The first tangible and quantifiable difference Moonbot noticed was GCP’s raw speed.  The ability to utilize overnight renders with Google Compute Engine changed things in a big way for Moonbot.

“For the most part, artists work on their shots during the day, and submit their shots to render overnight,” explained Chapman. “It really impacts the studio’s productivity and creativity when those overnight renders don’t finish by the next morning. If the render load is high enough, it can turn into a snowball effect that just keeps growing day after day and causes the entire production to grind to a halt while we wait. When our iteration count starts to drop, so too does your potential for creative exploration.”

Using Google Cloud Platform and Compute Engine, Moonbot’s artists were able to submit work to the cloud when going home at night, and the render was ready and waiting for them the next morning.

“We can easily scale the render farm as needed each night to ensure renders complete on time,” said Chapman. “It allows us to take advantage of the down time when nobody is here. That efficiency frees us up artistically, which means more exploration of ideas, which means a better final product!”

Although Moonbot had used cloud rendering in the past, it had never been quite to this scale. “Using Google Cloud Platform, you can scale up within 10-minutes notice!” continued Chapman. “There’s no waiting; it’s there right away.
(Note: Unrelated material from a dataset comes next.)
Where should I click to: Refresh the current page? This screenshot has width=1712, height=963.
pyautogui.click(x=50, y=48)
And our capacity compared to what Google Cloud Platform has is just a drop in the bucket, we could use as much as we wanted, and it equated to about the same price as what we were paying before, if not cheaper!”

The team found the process of integrating Google Cloud Platform into their pipeline incredibly intuitive, with the toolset immediately communicating with out-of-the-box with solutions like Moonbot’s render management tool Qube!. This enabled the team to manage both its in-house and Google Cloud Platform nodes interchangeably, with artists barely noticing which solution was managing which shot.
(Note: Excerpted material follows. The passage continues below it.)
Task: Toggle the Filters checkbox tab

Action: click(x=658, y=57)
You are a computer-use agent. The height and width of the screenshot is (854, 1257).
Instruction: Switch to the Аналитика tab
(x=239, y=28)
Another major benefit introduced by Google Cloud Platform was that of physical space saving, an element of rendering that can often be overlooked until your render farm is taking up space that could effectively be filled by something more useful, like additional artists.

During the production of Taking Flight, Moonbot had completely filled its main rack of render nodes, and was struggling to find space to fit more hardware into the fairly small server room.

“Thankfully, rendering via the cloud makes considerations around physical space and extra costs moot,” said Chapman. “We don’t need to have the hardware on site, which means we don’t need to think about power, cooling or upgrades either. Google Cloud Platform handles all of that for you. It’s all happening on server side, leaving you to concentrate on making a great short!”

Google Cloud Platform and Google Compute Engine have become an integral element in the Moonbot pipeline, allowing the relatively small studio to render and iterate as if they were one of the world’s largest animation studios.

“We boosted our render farm capacity by five times in going with Google Compute Engine alongside Avere,” revealed Chapman. “It fluctuated, as we were working with burst capacity, but that gives an overall idea of just how much faster and more efficient using the solution made us. We went through 3,800 renders on Taking Flight, and that took 21,200 render hours. It would have been much larger if we were working solely with in-house hardware.”

For Chapman, that kind of extra capacity is vital, considering the relatively small size of Moonbot, “I can’t stress how important it is to have that extra capacity. We’re still very much a startup, and there are lots of really great opportunities that come to us that we need to be able to say yes to. These kind of solutions, which allow us to scale up when we need to and meet client demands, are what makes our company feasible here in Louisiana. We can present Google Cloud Platform as a benefit of the Moonbot pipeline to clients, instead of saying we can’t do something because of time constraints. It’s always nice to tell clients ‘yes’!”